Trabalho escravo: Pecuária lidera resgates no Brasil e abastece gigantes multinacionais

Séculos após a abolição, a escravidão persiste no agronegócio brasileiro, beneficiando gigantes como JBS com a conivência do Estado, enquanto a maioria dos resgatados continua sendo a população negra.

27 de Outubro de 2025 às 21h00

Reprodução/Foto: SIT/Ministério da Economia.

Em 2024, 2.004 trabalhadores foram resgatados de condições de trabalho análogo à escravidão através de ações fiscais do Ministério do Trabalho e Emprego (MTE), valor menor que os 3.190 trabalhadores resgatados em 2023, maior número da última  década. A herança da escravidão se encontra concentrada em um setor que acumula privilégios legais e fiscais no Brasil, a agricultura empresarial, representando mais de 80% dos trabalhadores resgatados entre 2003 e 2022. Ainda dentro do Agronegócio, uma porção se destaca, a pecuária, responsável por 46% dos casos totais no mesmo período.

A pecuária brasileira, que se autofiscaliza desde a sanção da Lei do Autocontrole (Lei 14.515/2022 e Decreto 12.126/2024) e recebe bilhões do Plano Safra, concentra 26% dos trabalhadores vítimas de trabalho escravo no país, segundo a série histórica dos registros do MTE. Isso equivale a um total de 17,3 mil trabalhadores sujeitos a condições análogas à escravidão entre 1995 e 2024.

A questão é profundamente grave no Pará, o estado com mais resgates de pessoas em condições de trabalho análogo à escravidão.
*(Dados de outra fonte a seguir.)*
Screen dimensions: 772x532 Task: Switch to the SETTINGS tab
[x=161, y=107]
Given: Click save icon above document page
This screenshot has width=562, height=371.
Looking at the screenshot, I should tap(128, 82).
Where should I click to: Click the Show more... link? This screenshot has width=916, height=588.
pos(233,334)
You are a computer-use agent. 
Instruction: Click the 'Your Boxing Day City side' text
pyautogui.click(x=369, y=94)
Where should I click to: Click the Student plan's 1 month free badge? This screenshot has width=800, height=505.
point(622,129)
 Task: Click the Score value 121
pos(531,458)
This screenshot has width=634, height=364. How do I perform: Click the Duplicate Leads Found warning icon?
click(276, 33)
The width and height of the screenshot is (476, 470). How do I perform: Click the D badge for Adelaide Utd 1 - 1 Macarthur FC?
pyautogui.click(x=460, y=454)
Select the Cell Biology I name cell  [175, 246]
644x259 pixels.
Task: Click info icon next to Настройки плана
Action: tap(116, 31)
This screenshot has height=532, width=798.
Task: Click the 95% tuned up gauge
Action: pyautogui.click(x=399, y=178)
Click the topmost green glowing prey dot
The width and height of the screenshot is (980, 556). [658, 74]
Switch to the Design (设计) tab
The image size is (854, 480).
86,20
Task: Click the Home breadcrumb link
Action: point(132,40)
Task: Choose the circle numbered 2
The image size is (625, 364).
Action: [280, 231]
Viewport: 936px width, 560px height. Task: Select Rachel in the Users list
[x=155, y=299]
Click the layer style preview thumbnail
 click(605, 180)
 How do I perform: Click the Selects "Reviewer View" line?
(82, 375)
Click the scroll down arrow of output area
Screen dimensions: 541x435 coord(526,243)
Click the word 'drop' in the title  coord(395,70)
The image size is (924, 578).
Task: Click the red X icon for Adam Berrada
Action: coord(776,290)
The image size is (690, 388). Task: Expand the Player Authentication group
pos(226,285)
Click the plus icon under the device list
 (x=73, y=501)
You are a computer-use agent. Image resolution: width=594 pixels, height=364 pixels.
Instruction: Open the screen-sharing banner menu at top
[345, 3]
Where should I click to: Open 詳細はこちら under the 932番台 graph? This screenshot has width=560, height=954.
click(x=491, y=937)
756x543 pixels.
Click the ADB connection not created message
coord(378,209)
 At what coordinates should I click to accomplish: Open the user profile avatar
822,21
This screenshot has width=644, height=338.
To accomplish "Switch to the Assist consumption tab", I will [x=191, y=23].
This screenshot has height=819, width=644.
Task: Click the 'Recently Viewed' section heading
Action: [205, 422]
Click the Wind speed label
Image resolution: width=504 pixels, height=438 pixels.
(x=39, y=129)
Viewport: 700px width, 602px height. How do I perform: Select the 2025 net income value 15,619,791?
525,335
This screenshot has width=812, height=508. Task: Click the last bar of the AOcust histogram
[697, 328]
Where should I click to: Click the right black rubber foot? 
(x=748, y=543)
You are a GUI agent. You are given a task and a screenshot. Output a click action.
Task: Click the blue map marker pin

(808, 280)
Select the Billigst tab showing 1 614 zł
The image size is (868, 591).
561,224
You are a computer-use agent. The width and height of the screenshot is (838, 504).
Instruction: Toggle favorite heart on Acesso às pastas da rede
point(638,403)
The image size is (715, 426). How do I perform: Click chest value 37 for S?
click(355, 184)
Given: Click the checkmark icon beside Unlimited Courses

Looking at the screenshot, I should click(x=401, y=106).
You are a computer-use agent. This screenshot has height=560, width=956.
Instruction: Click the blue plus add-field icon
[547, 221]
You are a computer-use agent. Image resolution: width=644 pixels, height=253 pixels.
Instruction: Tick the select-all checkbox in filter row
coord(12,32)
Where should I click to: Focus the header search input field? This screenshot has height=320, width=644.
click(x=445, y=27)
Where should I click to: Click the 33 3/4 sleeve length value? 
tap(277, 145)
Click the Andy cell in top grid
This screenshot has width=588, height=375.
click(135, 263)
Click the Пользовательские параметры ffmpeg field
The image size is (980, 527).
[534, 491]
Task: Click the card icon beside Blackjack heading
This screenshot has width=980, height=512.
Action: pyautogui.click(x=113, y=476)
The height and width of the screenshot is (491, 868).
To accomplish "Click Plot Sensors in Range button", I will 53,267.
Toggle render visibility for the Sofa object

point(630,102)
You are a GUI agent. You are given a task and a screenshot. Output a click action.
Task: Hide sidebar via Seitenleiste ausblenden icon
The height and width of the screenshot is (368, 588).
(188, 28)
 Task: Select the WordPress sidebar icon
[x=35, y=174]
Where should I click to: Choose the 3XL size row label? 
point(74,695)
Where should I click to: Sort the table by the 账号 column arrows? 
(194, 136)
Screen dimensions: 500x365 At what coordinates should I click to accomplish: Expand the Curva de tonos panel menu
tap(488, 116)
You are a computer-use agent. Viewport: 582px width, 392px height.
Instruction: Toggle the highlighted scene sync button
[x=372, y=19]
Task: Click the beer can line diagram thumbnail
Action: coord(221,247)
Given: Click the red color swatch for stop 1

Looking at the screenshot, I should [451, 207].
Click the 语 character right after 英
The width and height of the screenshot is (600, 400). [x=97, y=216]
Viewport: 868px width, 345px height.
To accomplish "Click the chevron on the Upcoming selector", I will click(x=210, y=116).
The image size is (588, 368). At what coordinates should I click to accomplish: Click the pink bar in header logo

O relatório Combate à escravidão moderna no Brasil: estimativa de prevalência e perfil de vulnerabilidade do trabalho forçado e análogo ao de escravo na pecuária no Pará, realizado pela Fundação Pan-Americana para o Desenvolvimento (PADF), de 2024, revelou que 31% dos trabalhadores da pecuária haviam sido vítimas de trabalho forçado nos 2 anos anteriores à publicação.

Desde 1995, o setor com maiores números de resgates foi a pecuária, seguida de: produção florestal em florestas nativas, cultivo de café, cultivo de soja, lavouras temporárias e construção de edifícios.

A JBS S.A., maior processadora de carnes do planeta – dona da Friboi, Seara, Swift, Maturatta, entre outras nos ramos de couro, celulose, serviços financeiros, higiene e limpeza, com faturamento líquido de US$ 77,2 bilhões (ou R$ 388,7 bilhões) em 2024, conta com diversos fornecedores flagrados utilizando trabalho com condições análogas à escravidão. Apesar de afirmar seguir a “Política de Compra Responsável de Matéria-Prima da JBS e o Protocolo de Monitoramento de Fornecedores de Gado do Ministério Público Federal e do Imaflora”, a empresa continua comprando de fazendas autuadas e empresários inseridos na “Lista Suja” do trabalho escravo.

Apesar das constantes denúncias e flagrantes de envolvimento da empresa com trabalho análogo à escravidão e violações ambientais, a JBS evitou entrar na “Lista Suja” recorrendo ao atual Ministro do Trabalho e Emprego. Luiz Marinho decidiu por suspender a inserção da JBS Aves na lista, contrariando a deliberação da área técnica responsável pelo caso.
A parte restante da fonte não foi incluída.